### Source material
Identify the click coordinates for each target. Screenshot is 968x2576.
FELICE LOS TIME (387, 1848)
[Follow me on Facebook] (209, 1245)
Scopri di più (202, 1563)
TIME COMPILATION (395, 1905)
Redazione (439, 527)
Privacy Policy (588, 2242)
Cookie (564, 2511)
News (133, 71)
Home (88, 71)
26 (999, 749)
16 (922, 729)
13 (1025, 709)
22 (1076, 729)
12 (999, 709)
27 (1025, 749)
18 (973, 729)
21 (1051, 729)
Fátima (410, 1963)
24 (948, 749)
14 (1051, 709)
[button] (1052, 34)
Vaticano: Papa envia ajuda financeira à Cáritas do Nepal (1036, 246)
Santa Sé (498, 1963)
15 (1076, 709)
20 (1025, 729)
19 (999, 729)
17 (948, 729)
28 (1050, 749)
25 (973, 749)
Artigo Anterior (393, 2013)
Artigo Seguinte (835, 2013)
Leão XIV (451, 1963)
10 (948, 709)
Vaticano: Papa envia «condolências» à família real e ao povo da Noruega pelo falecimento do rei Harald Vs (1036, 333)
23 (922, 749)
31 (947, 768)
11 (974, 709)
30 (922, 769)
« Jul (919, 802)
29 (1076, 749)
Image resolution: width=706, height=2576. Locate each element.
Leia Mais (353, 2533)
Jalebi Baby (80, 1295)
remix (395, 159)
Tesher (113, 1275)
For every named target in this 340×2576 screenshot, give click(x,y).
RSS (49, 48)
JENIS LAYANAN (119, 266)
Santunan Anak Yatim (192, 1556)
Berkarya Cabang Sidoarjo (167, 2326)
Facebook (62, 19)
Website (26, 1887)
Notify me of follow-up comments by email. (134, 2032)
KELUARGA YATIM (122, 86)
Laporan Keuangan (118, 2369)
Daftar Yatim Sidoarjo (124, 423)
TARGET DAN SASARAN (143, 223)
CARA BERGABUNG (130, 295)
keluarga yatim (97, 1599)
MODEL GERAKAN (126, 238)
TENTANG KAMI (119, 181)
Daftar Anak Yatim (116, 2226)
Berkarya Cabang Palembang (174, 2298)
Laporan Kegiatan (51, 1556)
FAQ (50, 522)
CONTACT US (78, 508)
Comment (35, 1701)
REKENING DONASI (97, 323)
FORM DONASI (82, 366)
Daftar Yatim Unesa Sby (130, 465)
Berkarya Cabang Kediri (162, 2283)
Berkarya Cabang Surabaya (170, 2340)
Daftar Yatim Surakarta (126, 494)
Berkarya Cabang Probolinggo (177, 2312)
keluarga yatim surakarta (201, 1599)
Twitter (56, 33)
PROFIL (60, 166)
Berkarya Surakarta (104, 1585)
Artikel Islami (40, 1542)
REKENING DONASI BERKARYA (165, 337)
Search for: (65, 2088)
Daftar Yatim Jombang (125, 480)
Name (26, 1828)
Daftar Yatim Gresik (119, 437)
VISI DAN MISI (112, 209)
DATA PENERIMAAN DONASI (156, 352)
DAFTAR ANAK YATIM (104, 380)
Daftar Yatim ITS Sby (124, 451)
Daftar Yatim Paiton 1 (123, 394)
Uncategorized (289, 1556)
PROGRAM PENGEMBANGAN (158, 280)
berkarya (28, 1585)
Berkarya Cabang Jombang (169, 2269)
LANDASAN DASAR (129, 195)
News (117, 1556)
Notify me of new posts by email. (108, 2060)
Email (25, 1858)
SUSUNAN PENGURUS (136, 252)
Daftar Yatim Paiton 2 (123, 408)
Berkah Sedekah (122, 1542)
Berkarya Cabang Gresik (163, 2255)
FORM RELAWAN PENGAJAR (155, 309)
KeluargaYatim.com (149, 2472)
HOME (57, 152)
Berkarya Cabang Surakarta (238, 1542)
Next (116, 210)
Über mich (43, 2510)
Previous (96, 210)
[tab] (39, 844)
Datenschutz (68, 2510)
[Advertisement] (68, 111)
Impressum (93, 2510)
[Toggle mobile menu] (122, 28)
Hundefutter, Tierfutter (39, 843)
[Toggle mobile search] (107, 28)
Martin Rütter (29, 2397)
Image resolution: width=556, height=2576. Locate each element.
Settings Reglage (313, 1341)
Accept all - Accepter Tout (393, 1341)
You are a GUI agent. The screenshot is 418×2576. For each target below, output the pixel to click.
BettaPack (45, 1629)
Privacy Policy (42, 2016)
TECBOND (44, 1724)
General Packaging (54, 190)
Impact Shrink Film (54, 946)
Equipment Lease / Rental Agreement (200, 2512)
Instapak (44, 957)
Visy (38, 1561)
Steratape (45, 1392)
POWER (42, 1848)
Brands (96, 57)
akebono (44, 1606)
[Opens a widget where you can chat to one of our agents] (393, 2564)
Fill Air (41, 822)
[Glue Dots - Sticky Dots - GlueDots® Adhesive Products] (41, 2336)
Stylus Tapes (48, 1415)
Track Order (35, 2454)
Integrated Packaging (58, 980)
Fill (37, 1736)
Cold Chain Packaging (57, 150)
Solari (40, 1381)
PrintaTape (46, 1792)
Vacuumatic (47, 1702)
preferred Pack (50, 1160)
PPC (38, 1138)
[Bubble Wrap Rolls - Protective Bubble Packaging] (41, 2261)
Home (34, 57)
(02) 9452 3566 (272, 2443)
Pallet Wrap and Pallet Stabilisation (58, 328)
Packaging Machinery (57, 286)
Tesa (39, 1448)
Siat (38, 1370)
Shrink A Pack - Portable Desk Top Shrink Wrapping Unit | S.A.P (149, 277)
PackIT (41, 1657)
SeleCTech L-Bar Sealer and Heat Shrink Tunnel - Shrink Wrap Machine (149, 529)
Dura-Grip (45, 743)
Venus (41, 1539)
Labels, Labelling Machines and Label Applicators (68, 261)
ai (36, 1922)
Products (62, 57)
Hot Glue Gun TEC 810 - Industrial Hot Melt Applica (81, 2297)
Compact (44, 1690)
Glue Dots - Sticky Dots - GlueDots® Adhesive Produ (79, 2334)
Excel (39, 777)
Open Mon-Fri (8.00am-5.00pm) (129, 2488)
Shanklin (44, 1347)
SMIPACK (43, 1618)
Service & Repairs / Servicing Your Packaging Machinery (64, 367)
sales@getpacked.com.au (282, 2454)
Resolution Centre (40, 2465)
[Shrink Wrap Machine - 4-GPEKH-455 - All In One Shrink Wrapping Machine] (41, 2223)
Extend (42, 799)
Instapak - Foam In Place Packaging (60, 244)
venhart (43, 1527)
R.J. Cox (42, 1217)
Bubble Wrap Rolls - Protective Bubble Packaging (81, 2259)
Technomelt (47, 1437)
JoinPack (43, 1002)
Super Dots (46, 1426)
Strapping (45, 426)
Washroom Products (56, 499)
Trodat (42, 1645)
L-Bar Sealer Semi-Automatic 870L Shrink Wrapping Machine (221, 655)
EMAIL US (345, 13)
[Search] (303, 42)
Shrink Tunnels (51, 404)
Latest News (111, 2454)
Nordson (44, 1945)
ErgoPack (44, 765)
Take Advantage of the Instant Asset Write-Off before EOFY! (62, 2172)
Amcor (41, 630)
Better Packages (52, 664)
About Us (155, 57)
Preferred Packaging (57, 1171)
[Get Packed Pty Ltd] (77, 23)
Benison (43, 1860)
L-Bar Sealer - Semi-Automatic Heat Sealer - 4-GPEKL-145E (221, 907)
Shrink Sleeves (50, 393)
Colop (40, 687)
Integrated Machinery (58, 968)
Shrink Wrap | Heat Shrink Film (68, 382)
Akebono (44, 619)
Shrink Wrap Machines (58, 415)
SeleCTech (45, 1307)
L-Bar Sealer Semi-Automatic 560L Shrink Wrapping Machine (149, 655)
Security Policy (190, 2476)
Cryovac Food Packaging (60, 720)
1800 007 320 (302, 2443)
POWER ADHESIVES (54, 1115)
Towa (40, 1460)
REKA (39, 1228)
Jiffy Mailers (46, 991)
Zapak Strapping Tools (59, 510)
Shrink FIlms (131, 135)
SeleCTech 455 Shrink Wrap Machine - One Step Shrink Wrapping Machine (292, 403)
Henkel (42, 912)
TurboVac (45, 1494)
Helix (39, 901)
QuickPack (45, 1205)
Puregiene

### The problem
Line count for the word "Packaging": please state how many lines of the records above contain it, and nothing else.

### Output of the exercise
10